LUNES 25 DE DICIEMBRE
EL ARREPENTIMIENTO: ¿LABOR MÍA O DON DE DIOS?
Testimonio | Romanos 15:13
“Muchos se confunden en cuanto a lo que constituye los primeros pasos en la obra de la salvación. Se piensa que el arrepentimiento es una obra que debe hacer por sí mismo el pecador con el fin de que pueda ir a Cristo. Se piensa que el pecador por si mismo debe procurar capacitarse para obtener la bendición de la gracia de Dios. Pero si bien es cierto que el arrepentimiento debe preceder al perdón, pues sólo es aceptable ante Dios el quebrantado y contrito de corazón, sin embargo el pecador no puede producir por sí mismo el arrepentimiento ni puede prepararse para ir a Cristo. A menos que se arrepienta el pecador, no puede ser perdonado. Pero la cuestión a decidir es si el arrepentimiento es obra del pecador o es una dádiva de Cristo. ¿Debe esperar el pecador hasta que esté lleno de remordimiento por su pecado antes de poder ir a Cristo? El primer paso hacia Cristo se da gracias a la atracción del Espíritu de Dios. Cuando el hombre responde a esa atracción, avanza hacia Cristo con el fin de arrepentirse.
“Se representa al pecador como a una oveja perdida, y una oveja perdida nunca vuelve al aprisco a menos que sea buscada y llevada de vuelta al redil por el pastor. Nadie puede arrepentirse por sí mismo y hacerse digno de la bendición de la justificación. Continuamente el Señor Jesús procura impresionar la mente del pecador y atraerlo para que contemple al Cordero de Dios que quita los pecados del mundo. No podemos dar un paso hacia la vida espiritual a menos que Jesús atraiga y fortalezca el alma, y nos guíe para experimentar el arrepentimiento del cual nadie necesita arrepentirse”.*
* Mensajes selectos, tomo 1, pp. 469, 470.
Para pensar y debatir
Si un pecador no puede llevarse a sí mismo al arrepentimiento, ¿cómo deberíamos tratar a quienes no se arrepienten?

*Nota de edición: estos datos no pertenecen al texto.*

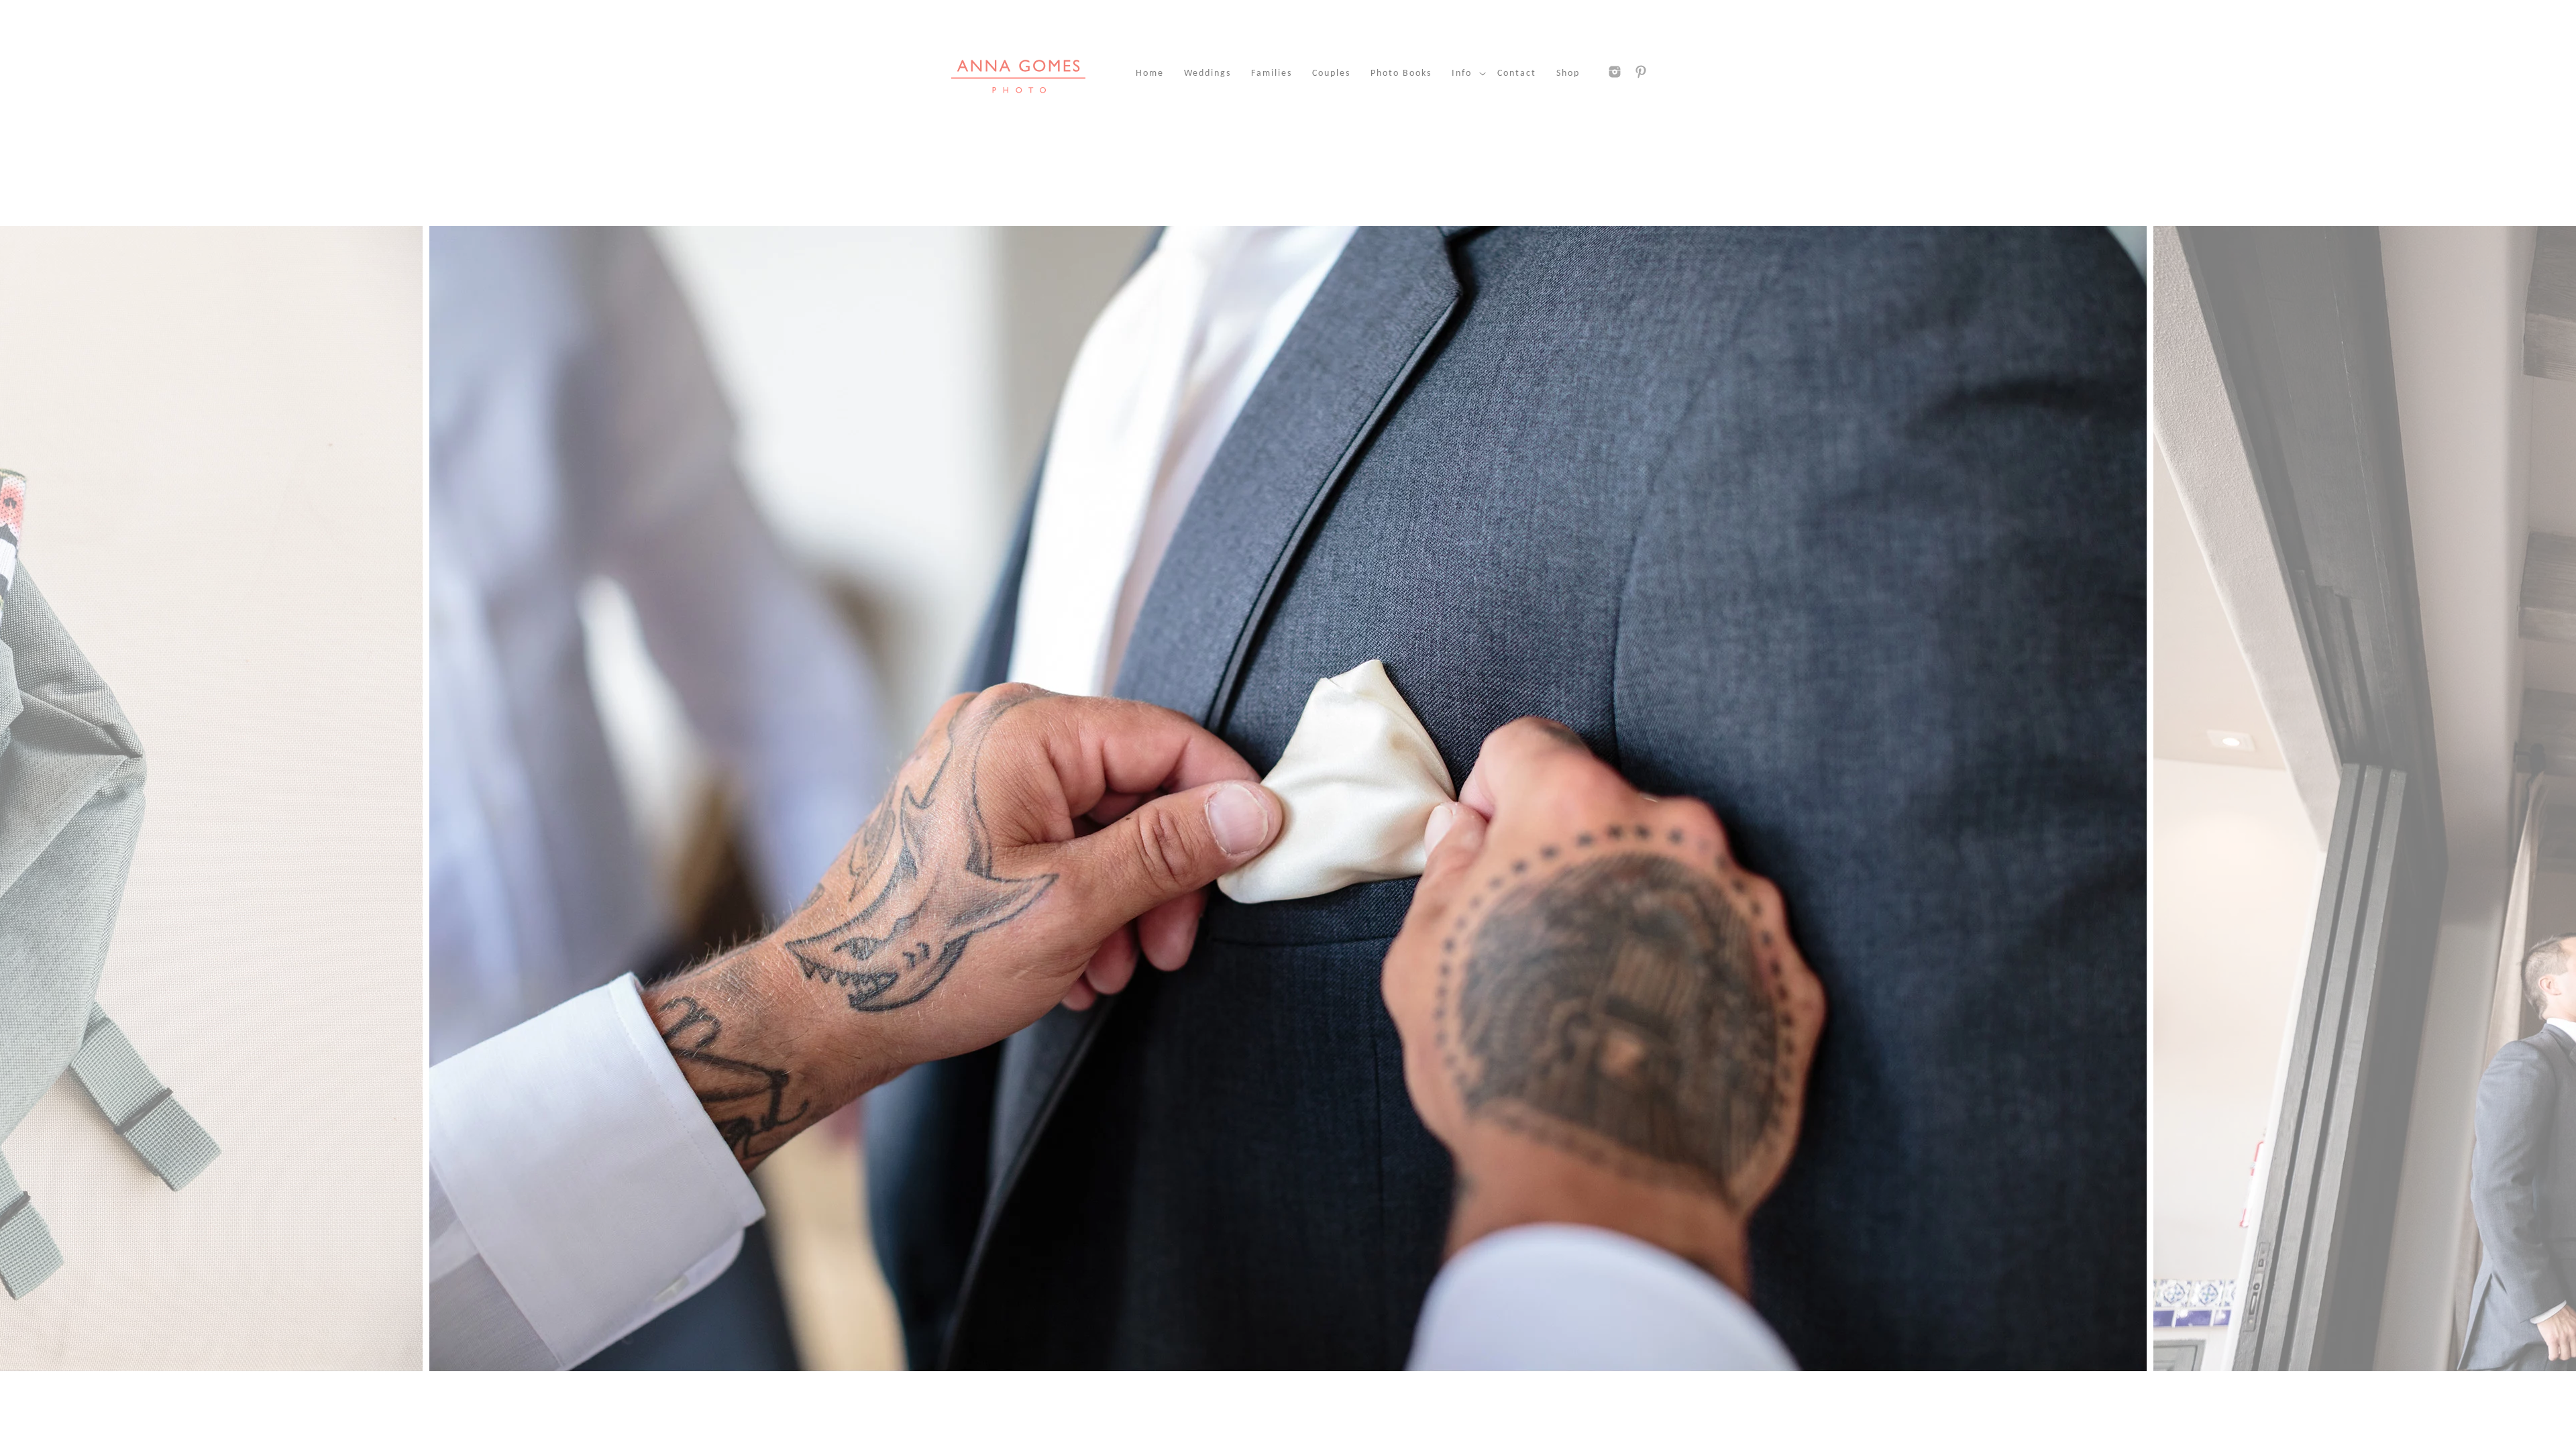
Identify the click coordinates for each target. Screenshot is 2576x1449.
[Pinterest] (1640, 71)
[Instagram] (1614, 71)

Si no es la oveja perdida quien encuentra el camino de vuelta al redil, sino que Cristo es quien trae a la oveja, ¿tenemos algo que temer por quienes pueden ser “ovejas perdidas”?
¿De qué manera nuestra iglesia puede transmitir mejor que la salvación no es por obras? ¿Hay algo que nuestra iglesia esté haciendo que menoscaba o contradice esta verdad?
Sarah Ventura, Winona, Minnesota, EE.UU.